▸ **What needs to be done**:
Filter the records below down to lines containing "computer".

▸ **Exercise material**:

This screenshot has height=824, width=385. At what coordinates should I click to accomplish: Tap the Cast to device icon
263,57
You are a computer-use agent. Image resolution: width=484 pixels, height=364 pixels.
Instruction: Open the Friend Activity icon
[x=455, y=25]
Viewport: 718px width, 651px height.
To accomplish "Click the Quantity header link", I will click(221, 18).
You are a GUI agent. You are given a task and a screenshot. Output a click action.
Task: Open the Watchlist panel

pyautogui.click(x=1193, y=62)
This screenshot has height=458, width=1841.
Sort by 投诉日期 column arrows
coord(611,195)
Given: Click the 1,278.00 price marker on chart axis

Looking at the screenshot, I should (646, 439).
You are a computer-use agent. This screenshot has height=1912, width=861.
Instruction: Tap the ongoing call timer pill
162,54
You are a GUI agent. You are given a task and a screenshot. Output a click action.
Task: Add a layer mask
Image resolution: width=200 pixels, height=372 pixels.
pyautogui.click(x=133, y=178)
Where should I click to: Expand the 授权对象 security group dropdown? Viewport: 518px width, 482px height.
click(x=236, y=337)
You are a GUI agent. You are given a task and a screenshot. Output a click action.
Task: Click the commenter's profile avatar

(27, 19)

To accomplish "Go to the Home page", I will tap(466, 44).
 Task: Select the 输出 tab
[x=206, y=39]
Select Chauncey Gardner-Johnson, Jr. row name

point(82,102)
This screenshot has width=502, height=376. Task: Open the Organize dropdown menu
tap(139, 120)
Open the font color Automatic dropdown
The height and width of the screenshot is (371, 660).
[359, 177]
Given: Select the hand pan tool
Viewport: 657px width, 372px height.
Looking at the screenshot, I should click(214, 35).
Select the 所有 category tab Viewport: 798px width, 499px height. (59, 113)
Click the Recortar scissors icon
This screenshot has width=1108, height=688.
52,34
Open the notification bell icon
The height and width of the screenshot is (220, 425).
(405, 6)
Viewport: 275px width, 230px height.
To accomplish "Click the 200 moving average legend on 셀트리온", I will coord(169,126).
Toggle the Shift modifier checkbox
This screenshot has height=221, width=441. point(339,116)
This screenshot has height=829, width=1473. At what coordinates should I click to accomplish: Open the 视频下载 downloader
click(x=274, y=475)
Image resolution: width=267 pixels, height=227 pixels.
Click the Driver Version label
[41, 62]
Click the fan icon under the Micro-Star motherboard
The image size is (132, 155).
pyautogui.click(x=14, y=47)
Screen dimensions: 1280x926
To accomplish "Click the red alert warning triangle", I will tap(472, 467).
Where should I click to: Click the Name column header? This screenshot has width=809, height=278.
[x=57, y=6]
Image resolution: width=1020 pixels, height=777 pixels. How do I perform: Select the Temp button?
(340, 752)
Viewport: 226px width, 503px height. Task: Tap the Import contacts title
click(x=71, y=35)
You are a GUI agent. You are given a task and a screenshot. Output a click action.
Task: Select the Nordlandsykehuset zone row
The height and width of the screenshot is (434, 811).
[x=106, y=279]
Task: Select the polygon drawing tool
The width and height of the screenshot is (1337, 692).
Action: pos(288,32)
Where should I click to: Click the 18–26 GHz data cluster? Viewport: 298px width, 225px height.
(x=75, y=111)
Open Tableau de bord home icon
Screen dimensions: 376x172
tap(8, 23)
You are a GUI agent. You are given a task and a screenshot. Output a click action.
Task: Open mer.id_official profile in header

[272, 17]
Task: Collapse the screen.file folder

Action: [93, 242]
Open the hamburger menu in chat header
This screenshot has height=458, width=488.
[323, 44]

▸ **Solution to this problem**:
You are a computer-use agent. Image resolution: width=484 pixels, height=364 pixels.
You are a computer-use agent. This screenshot has height=1912, width=861.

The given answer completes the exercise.